By way of disclosure, I admit to wearing some form of facial hair since college days (high schools in my day did not permit any facial hair on men). I have worn a beard for almost 40 years now. My children (the oldest is now 25) have never seen me without a beard, except for a photo taken during Marine Corps boot camp, and they did not recognize me at all when they first saw it.
If you’d like to see an entire website devoted to the subject of beards — their glory, their cultivation and maintenance, their lore, check out beards.org. As I pen this blog, it features the fellow at the right, seen in both his bearded and unbearded versions. Beards.org archives all the steps in between this version of Patrick and the bearded version below.

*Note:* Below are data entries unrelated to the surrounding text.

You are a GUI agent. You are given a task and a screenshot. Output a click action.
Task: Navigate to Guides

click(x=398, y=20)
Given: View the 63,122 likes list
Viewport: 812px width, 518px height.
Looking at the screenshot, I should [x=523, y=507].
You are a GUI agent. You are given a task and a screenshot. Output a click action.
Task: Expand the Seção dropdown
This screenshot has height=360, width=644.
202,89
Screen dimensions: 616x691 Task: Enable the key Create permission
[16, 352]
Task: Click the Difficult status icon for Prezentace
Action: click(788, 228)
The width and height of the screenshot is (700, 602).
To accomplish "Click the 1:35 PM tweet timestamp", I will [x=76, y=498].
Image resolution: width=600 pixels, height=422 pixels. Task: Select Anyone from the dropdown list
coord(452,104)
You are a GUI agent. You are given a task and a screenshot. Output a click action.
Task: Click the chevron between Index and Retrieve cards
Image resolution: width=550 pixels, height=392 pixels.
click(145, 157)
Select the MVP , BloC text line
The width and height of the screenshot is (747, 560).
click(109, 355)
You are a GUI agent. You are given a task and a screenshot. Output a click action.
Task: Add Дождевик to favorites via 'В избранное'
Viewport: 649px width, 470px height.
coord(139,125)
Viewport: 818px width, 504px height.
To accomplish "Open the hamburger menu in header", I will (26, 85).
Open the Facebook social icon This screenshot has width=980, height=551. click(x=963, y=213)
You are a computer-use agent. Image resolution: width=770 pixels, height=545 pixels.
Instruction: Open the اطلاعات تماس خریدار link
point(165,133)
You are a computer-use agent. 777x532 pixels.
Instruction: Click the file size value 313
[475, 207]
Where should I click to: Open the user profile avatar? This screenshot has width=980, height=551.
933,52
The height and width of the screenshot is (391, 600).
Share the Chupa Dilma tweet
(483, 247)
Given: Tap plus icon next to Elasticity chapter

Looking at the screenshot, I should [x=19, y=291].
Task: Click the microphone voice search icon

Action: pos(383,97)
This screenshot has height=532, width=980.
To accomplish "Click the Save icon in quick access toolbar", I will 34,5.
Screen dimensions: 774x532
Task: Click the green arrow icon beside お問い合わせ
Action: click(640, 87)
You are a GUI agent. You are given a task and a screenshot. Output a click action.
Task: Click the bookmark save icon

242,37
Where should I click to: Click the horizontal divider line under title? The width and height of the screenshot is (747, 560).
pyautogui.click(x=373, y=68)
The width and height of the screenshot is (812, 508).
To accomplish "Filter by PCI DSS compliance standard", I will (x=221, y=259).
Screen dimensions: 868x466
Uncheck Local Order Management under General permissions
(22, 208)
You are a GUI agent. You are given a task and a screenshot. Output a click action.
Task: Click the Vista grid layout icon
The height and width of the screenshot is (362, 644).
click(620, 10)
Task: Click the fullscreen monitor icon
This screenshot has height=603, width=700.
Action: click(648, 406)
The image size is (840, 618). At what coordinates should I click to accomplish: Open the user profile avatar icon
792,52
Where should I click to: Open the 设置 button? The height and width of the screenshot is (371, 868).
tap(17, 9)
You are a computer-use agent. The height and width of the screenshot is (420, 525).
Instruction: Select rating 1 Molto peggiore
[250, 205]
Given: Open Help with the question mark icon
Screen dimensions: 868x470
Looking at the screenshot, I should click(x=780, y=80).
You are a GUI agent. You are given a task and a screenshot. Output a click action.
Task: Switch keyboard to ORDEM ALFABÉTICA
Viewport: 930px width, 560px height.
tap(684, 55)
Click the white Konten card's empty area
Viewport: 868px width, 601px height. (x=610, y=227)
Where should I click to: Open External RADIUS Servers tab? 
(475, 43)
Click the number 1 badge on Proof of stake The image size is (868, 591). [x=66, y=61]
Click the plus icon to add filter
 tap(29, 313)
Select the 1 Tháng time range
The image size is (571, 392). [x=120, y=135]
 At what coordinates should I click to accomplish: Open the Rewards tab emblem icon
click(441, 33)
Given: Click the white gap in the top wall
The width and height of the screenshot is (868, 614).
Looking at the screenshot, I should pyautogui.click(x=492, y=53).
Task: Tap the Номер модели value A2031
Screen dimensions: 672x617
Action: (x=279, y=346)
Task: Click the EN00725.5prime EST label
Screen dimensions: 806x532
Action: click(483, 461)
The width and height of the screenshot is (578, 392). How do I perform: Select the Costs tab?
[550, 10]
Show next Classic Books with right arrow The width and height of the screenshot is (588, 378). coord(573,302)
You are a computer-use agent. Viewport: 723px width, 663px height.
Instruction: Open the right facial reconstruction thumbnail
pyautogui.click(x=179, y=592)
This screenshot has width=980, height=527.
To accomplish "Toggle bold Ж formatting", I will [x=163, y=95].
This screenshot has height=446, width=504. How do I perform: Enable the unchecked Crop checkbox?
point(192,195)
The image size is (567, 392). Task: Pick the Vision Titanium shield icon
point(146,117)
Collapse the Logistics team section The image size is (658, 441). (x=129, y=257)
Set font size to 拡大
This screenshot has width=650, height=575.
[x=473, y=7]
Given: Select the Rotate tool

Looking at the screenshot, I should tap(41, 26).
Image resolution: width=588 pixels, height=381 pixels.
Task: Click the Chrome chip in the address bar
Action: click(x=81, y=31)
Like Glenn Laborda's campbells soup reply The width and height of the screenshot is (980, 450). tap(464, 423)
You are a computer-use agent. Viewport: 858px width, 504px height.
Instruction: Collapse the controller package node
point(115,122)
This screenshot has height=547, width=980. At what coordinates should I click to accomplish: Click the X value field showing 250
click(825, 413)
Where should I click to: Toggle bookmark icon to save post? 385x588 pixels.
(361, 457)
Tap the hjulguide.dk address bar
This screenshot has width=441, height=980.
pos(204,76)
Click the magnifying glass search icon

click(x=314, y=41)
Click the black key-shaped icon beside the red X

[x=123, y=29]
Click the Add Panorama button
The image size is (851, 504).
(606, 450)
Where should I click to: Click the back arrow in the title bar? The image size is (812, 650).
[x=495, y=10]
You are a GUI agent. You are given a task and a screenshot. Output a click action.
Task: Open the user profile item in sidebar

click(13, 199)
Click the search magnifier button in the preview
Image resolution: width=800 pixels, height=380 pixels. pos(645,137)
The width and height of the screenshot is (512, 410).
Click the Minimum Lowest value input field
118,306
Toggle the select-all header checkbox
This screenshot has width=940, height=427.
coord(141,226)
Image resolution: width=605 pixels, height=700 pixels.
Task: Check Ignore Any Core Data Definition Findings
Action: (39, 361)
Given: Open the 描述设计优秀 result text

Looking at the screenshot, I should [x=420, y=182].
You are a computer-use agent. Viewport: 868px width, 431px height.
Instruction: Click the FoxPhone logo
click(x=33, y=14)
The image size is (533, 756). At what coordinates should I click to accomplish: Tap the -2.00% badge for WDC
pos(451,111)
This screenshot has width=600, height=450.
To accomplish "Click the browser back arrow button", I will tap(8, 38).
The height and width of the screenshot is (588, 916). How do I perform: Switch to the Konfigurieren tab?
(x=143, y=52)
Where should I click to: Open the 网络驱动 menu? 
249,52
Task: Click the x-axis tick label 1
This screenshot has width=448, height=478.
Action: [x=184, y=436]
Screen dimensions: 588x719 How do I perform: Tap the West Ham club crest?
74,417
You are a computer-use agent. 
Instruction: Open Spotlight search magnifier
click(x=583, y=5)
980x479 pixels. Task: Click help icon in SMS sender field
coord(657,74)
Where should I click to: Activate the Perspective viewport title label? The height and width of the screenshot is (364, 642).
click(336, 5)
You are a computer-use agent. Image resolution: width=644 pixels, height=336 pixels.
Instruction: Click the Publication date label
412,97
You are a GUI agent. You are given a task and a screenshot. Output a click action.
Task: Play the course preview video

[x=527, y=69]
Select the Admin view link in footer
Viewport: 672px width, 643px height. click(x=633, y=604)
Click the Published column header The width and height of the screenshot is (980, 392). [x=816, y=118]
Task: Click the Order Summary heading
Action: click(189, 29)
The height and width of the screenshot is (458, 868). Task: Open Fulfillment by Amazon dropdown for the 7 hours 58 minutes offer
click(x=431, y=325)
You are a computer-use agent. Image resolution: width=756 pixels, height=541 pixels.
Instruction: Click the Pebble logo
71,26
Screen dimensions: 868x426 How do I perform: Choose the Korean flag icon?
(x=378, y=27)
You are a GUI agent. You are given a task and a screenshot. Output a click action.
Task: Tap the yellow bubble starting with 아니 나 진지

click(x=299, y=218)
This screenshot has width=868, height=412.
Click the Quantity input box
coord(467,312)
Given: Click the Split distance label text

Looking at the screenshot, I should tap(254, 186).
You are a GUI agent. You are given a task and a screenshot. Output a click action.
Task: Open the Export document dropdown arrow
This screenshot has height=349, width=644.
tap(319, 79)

In fact, you can see all the versions in between at beards.org, and find all you ever wanted to know about beards, and a lot of what you never dreamed there was to know.
During my 40 years with a beard, I’ve seen beards go in and out of fashion. And, I’ve seen kaleidascopic variation in beard styles, lengths, and grooming. But, in no Christian community I have ever inhabited have I seen even the slightest acknowledgement that the Holy Spirit had any opinion at all about this topic, or that He had shown His opinion in Holy Writ.
That is what is the most startling about Clement’s pastoral exhortations. Most moderns will be shocked at the details of his teaching (he dares to criticize what we nowadays call “waxing” to remove all hair from the face, chest, and other parts of the body).
Beyond the details, however, is the larger framework from which the details take their meaning. It’s this Biblical framework one can sense in Clement’s exhortations. And, once you begin to perceive that framework and to think about the world in terms of it, the world around you begins to look pretty much as Clement was describing it in his day.